Phase‐Dependent Band Gap Engineering in Alloys of Metal‐Semiconductor Transition Metal Dichalcogenides
- Department of Physics University of Illinois at Chicago Chicago IL 60607 USA
- Department of Physics Washington University in St. Louis St. Louis MO 63130 USA
- Department of Mechanical and Industrial Engineering University of Illinois at Chicago Chicago IL 60607 USA
- Department of Chemistry University of Illinois at Chicago Chicago IL 60607 USA
- Center for Nanoscale Materials Argonne National Laboratory Argonne IL 60439 USA
- Department of Mechanical Engineering and Material Science Washington University in St. Louis St. Louis MO 63130 USA, Institute of Materials Science and Engineering Washington University in St. Louis St. Louis MO 63130 USA
Abstract Bandgap engineering plays a critical role in optimizing the electrical, optical and (photo)‐electrochemical applications of semiconductors. Alloying has been a historically successful way of tuning bandgaps by making solid solutions of two isovalent semiconductors. In this work, a novel form of bandgap engineering involving alloying non‐isovalent cations in a 2D transition metal dichalcogenide (TMDC) is presented. By alloying semiconducting MoSe 2 with metallic NbSe 2 , two structural phases of Mo 0.5 Nb 0.5 Se 2 , the 1T and 2H phases, are produced each with emergent electronic structure. At room temperature, it is observed that the 1T and 2H phases are semiconducting and metallic, respectively.
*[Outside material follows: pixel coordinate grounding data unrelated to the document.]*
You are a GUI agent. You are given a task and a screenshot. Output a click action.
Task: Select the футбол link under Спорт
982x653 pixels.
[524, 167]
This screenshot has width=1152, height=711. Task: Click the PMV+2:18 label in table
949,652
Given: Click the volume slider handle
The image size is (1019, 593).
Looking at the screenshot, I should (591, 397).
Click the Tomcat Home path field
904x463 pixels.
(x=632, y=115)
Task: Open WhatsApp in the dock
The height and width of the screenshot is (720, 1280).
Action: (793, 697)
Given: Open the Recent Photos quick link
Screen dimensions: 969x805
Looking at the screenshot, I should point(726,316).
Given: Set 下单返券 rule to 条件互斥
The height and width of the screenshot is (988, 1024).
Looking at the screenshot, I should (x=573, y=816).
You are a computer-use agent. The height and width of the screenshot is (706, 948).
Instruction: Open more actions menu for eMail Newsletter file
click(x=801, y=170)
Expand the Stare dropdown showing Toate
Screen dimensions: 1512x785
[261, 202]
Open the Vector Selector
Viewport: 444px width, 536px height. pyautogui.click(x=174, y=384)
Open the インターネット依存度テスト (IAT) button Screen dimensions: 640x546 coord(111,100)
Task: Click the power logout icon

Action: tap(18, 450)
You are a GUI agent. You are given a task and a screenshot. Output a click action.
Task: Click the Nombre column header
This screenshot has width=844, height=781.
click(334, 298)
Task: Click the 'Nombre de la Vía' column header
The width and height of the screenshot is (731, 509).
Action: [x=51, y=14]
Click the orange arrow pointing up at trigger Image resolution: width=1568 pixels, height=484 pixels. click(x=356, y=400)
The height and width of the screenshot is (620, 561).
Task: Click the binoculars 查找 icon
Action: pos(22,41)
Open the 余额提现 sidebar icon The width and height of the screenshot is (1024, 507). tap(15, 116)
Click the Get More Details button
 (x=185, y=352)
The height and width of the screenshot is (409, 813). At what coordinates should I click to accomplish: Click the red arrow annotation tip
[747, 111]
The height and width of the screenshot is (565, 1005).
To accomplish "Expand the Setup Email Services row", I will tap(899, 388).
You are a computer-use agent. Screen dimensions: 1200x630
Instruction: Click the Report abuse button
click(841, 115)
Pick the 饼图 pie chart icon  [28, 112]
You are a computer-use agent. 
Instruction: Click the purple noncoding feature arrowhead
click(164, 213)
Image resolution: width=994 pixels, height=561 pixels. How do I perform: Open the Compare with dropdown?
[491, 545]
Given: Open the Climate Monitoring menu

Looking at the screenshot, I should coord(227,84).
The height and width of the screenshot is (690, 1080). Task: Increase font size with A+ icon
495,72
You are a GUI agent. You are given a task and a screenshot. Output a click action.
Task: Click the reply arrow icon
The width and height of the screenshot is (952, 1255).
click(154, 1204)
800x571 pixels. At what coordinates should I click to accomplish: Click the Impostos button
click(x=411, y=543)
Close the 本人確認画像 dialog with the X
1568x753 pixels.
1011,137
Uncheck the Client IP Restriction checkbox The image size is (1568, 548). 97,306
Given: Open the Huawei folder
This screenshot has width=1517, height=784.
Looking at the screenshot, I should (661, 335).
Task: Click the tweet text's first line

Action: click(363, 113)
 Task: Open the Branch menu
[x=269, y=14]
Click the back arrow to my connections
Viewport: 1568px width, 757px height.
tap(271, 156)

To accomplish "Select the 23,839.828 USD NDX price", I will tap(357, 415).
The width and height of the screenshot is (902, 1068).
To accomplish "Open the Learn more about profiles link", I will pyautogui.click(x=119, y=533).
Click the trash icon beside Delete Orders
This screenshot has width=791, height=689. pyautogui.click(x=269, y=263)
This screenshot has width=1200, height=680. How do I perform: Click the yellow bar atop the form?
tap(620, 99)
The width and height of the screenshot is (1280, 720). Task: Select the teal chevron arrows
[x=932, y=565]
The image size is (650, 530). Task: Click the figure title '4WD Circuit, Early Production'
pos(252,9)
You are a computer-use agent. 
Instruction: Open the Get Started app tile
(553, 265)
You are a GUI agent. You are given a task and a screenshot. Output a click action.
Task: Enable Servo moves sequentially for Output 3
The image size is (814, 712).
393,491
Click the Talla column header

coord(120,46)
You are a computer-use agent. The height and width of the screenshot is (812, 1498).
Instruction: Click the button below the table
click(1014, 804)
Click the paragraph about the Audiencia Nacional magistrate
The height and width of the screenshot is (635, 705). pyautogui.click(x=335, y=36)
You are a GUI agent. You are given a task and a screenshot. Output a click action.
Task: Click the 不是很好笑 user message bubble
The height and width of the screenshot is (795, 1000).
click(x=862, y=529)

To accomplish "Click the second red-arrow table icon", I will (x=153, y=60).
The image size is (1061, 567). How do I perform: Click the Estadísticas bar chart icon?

For the 1T structure, scanning tunneling microscopy/spectroscopy (STM/STS) is used to measure band gaps in the range of 0.42–0.58 at 77 K. Electron diffraction patterns of the 1T structure obtained at room temperature show the presence of a nearly commensurate charge density wave (NCCDW) phase with periodic lattice distortions that result in an uncommon 4 × 4 supercell, rotated approximately 4° from the lattice. Density‐functional‐theory calculations confirm that local distortions, such as those in a NCCDW, can open up a band gap in 1T ‐Mo 0.5 Nb 0.5 Se 2 , but not in the 2H phase. This work expands the boundaries of alloy‐based bandgap engineering by introducing a novel technique that facilitates CDW phases through alloying.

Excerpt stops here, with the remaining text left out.